I think the other reason the reverse trip is different is precisely because it is in reverse. You approach from a different angle, you come at a different time and probably in different weather, and you yourself, even if only slightly, are already a different person. So, you notice differently.
For example, I notice the young man dis-embarking in Thompson, sporting the cap his wife found for him on the internet…

and the bilingual aisle signs in a Thompson grocery store.

Soon after Thompson, ’round about Mystery Lake, I come through the dining car and see Origami Man teaching the basics to two VIA staff with a rare moment free of obligations.

It’s another day before I learn he and his wife (she knits, while he folds) are from Detroit, and have their own deep Canadian memories, including ferry travel some 17 years ago down the north shore of the St. Lawrence River east of Quebec City.
We roll into The Pas at 10:30 pm. This time, I’m awake. I raise my blind a smidge…

take in the sliver of train station, and decide our steward is right. The location means there’s nowhere interesting to walk, especially this time of night. I pull down my blind once again.
6 September – I meet Calgary Alex going into the dining car, also with breakfast on his mind. He tells me he saw a deer, when he looked out his window shortly after dawn. I saw no deer — but now, in the dining car, we both see cranes.

Origami Man strikes again!
Talking with him later, I learn that, maybe predictably, his career was in the spatially precise world of engineering, and that this skill has become his passe-partout worldwide. “I start folding paper wherever I am. People gather. I spent a whole afternoon with kids in Mongolia.”
I’m startled when, at about 7:30 am, our cabin attendant announces we’ll soon roll into Kenora for a 10-minute stop. I smack the side of my head. Kenora? We’re in Ontario? She smiles, sorts me out: “Cee-ay-nora. Canora. Not Kay-ee.”
At the station, the display caboose and its signage complete the story.

No, a comment from fellow passenger Sue completes the story.
She is from the other one, from Kenora, and she explains that its name is also an acronym. In their case, for local communities & history: KE – Keewatin; NO – Norman; RA – Rat Portage. I tell her I want to visit Rat Portage; she says it’s now Kenora.
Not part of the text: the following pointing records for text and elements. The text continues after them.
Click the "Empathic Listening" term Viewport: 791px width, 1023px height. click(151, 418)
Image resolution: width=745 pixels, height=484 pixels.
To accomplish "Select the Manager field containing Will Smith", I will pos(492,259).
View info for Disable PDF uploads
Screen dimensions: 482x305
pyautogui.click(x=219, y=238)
Kenora was called Rat Portage until Maple Leaf Milling Company said they wouldn’t build a mill there if it meant putting the word “rat” on their flour.
Back to Canora-with-a-C. The town has an historic main street…

and a this-minute communications tower.

Approaching Dauphin, early afternoon, I don’t have to gawp at the 1912 train station — I’ve done that already. I’m free to notice brightly-graffiti’d box cars…
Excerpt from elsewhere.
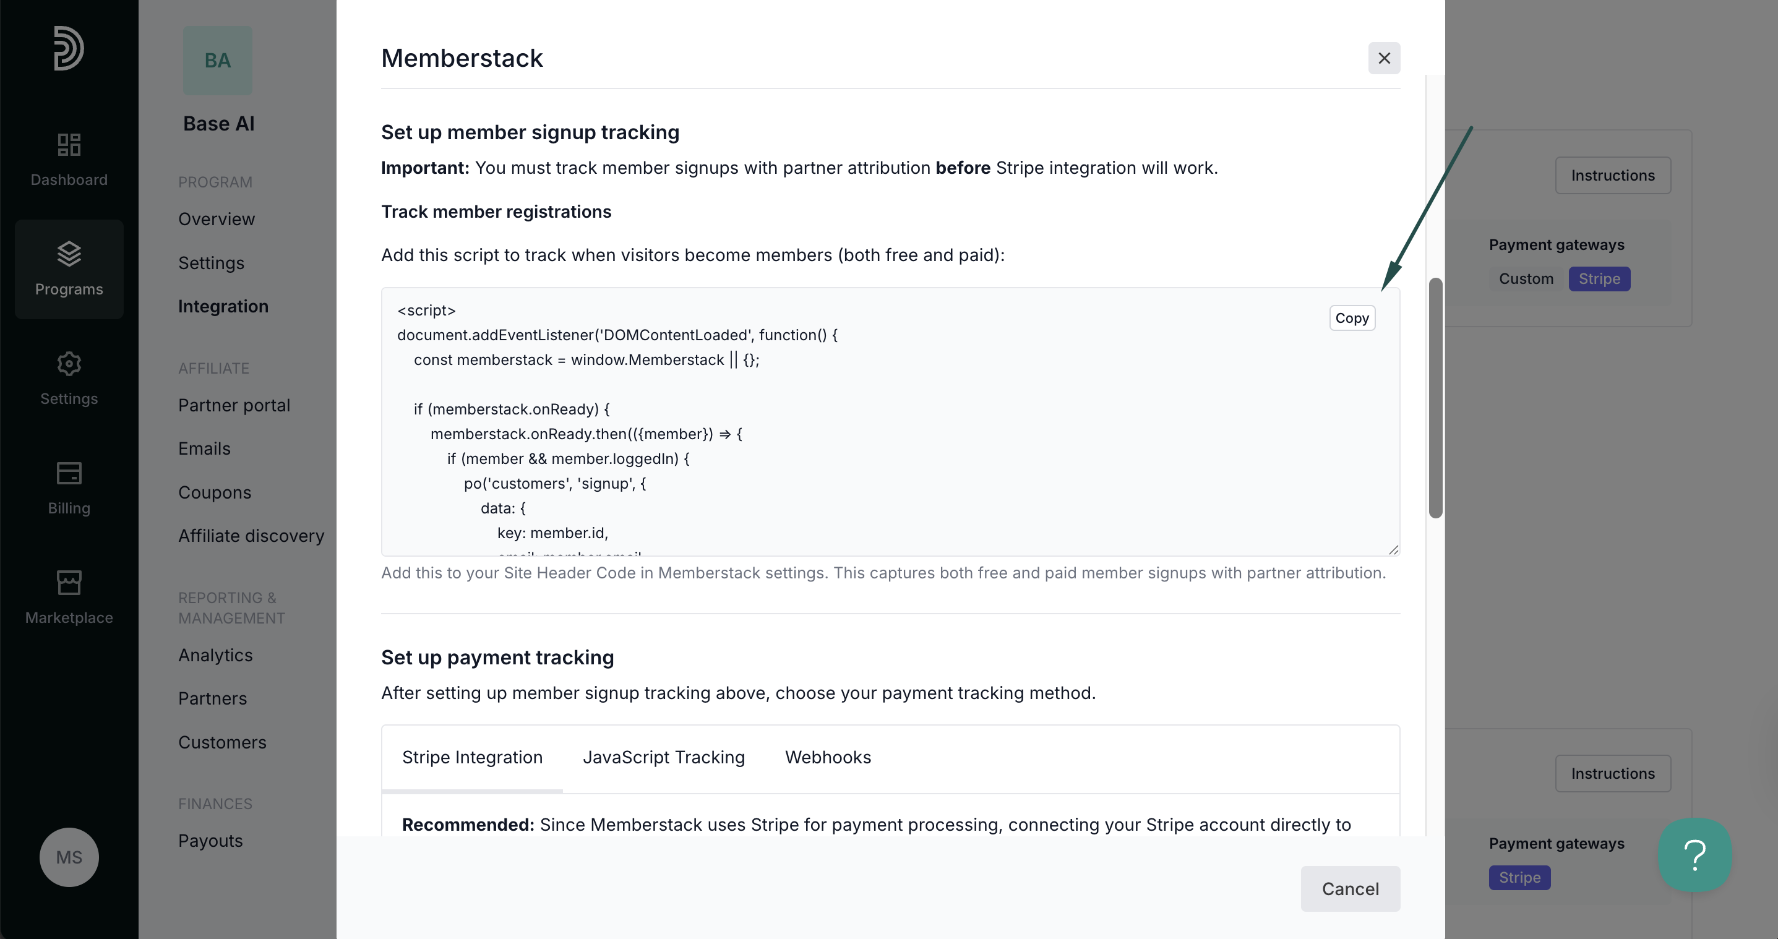Switch to the Stripe Integration tab
The image size is (1778, 939).
click(472, 757)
and the RR-themed parkette, with its plaque-bearing benches.

The arrival of the first train in 1896, says the plaque, “sparked the binding of over 550 communities across Canada, and forever changed the landscape of immigration, settlement, agriculture and commerce.”
{While all this 2025 train travel is going on, Origami Man is teaching Parks Canada AI Man some serious skills. The young man bends his head to the task. There is much laughter and an accumulation of geometric, and beyond-geometry, shapes.}
And then, pouf!, we’re in Winnipeg.
By 5:30 pm, I’m physically out on the street….

but mentally/emotionally…


I’m still back there with the birch and the black spruce.